If ever a band of prisoners could be described as jovial it was the little band with whom Tom Clifford was travelling. For the confinement at sea made a trip ashore most enchanting; then the quick and unaccustomed movement, the efforts more than one of them were forced to make continually to keep in their saddles, provoked an amount of amusement which even infected their escort.

"I was as near off as anything that time," shouted the irrepressible Jack, when his horse had shied at a rock and nearly thrown him. "Wish one of these fellows would rope me to the saddle instead of leading me as if I were a child."

"What does he say, monsieur?" asked the trooper riding near our hero, and at once Tom explained.
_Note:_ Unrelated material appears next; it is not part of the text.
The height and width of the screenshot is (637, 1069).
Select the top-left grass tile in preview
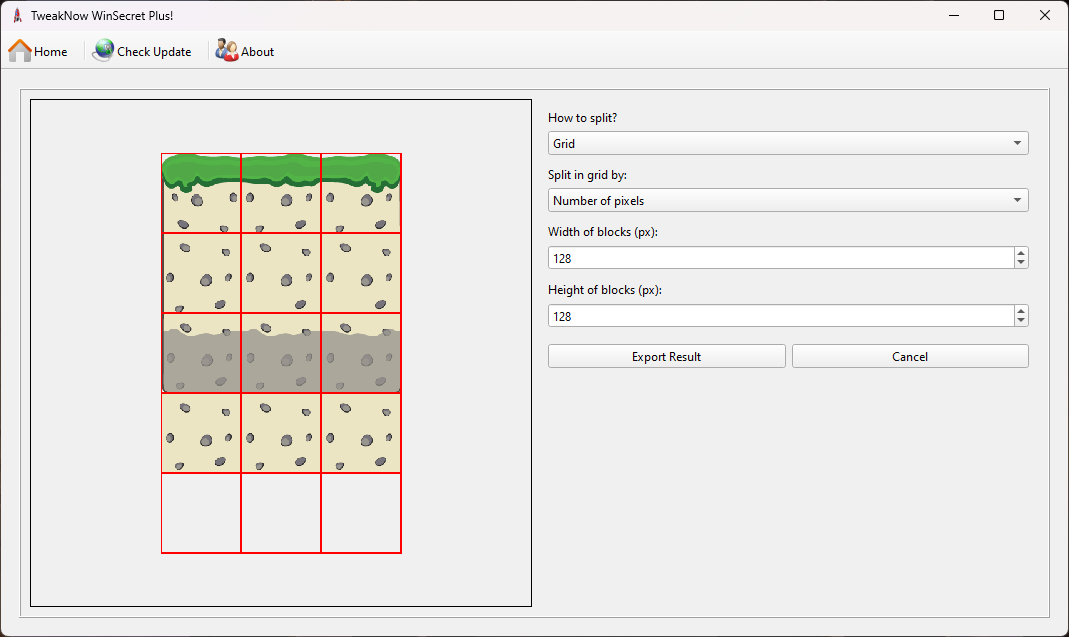[201, 193]
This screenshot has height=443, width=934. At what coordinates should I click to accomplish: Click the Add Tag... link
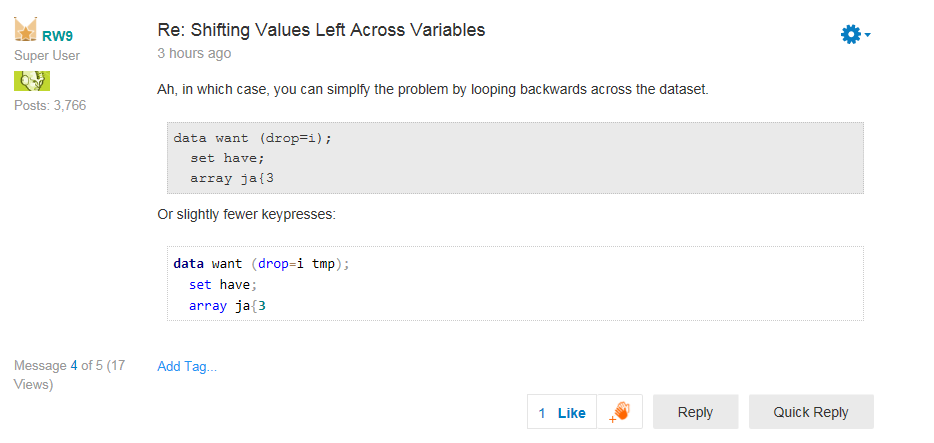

"That would not be good for him," laughed the man. "If we have to gallop at any time, and the horse fell, he would be left to be butchered. I tell you, monsieur, these peasants are terrible. I do not say that they are not justified, for our men have behaved cruelly to them. But the peasants care nothing whether it be horse soldiers or foot. If a man of ours falls into their hands he is butchered; that would be your fate also if you were to lag behind."

Every now and again, as the small party made for the hills, groups of men were seen hovering in the distance. And once, when the squadron was riding through a narrow defile, rocks descended from above.

"Gallop!" commanded the officer, and striking their heels into the flanks of the horses the soldiers soon passed through. When the dusk of evening began to fall, shots rang out in the distance, and one of the troopers was wounded.

"I see men gathering in front of us," suddenly exclaimed one of the sergeants. "They fill the gap through which we must pass to gain the road for the hill."